We compared the 838 ES proteins against the genomes of E. multilocularis (Family: Taeniidae) and H. microstome (Family: Hymenolepididae) to discard the ES proteins with homologues in both genomes. These two species are the closest evolutionary related genomes to the T. solium genome that are sequenced to date26. From these analyses, we retrieved 121 ES proteins without homologues in both genomes (threshold e-value of 1 E−3). These 121 ES proteins also were BLASTed against all the non-redundant (nr) proteins of NCBI and we did not find any related protein homologue (threshold e-value of 1 E−3). Thus, these 121 proteins constitute the specific secretome of the T. solium genome and can be used as specific targets for T. solium infections. After mapping the set of 121 ES proteins to the InterPro and KEGG databases, we did not obtain protein sequences with functional annotations. Nonetheless, we annotated 39 sequences with 83 different GO terms using Argot2. However, the GO term enrichment analysis of these 39 sequences does not show statistically significant results as compared with GO distributions for all genome of Taenia solium. In an effort to obtain more functional information for this set of ES proteins, we subjected the 121 sequences to a fold recognition analysis using the Phyre2 algorithm47. Phyre2 algorithm was recently used as an alternative approach for functional annotation of novel protein sequences. In this regard, if the predicted structure for query protein is confident, the template protein functions can be tentatively assigned to the query protein. The confidence score of Phyre2 was established to 55% as the minimum cut-off value and the proteins with confidence scores equal to or higher than this cut-off value are shown in Table 3. The protein 08062.0.1 has a high structural similarity with the UPLC1 protein. Interestingly, the UPLC1 protein is an important regulator in cancer cell migration/invasion and in actin-based cytoskeletal remodeling48.

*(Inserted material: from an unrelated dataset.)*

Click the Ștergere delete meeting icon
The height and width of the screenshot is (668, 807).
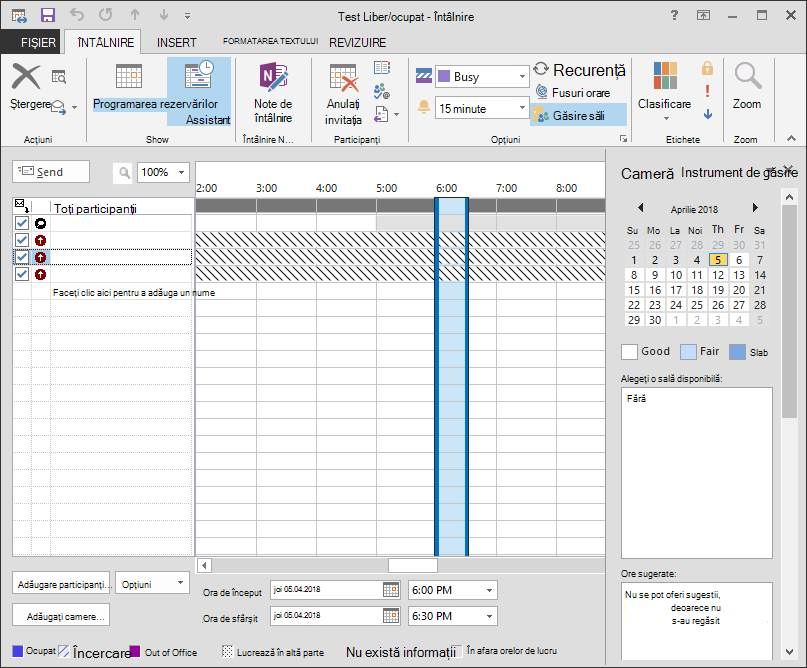pyautogui.click(x=26, y=76)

Table 3 Phyre2 confident predictions found in the T. solium specific secretome

The Abundance of Antigenic Regions (AAR) value

To evaluate the antigenicity potential of T. solium secretome the number of antigenic regions for each protein sequence was obtained using three different bioinformatics algorithms: the method reported by Kolaskar and Tongaonkar31, CBTOPE34 and BepiPred32. The Kolaskar31 method is a classical approach that uses the antigenicity propensity and physicochemical properties of amino acids to make the prediction of antigenic regions. The BepiPred32 method combine the hydrophilicity property of amino acids with a Hidden Markov Model (HMM) to predict B-cell epitopes. The CBTOPE34 method predicts conformational B-cell epitopes using the amino acid composition as an input feature for a Support Vector Machine (SVM) model. However, to normalize the number of antigenic regions by sequence length we introduce the Abundance of Antigenic Regions (AAR) value (see materials and methods). This normalization was applied to the results of the three bioinformatics methods used for antigenic prediction. The AAR value was used to define the number of amino acids between antigenic regions per sequence. Hence, low AAR values means that protein has more antigenic regions (more epitope density). We determined the AAR value for the 838 ES proteins and we found in average one antigenic region each 26.2 amino acids using the Kolaskar method (Table 4), while the AAR values using the CBTOPE34 and Bepipred32 methods, were of 105.7 and 93.6 respectively (Table 4). The three different AAR values obtained for ES proteins are due to the different number of antigenic regions predicted by each method. However, the three methods used for the prediction of antigenic regions show a consistently AAR difference between the ES and non-ES proteins obtained in each method (Table 4). Hence, we use the obtained AAR values by Kolaskar31 method for comparisons between protein datasets.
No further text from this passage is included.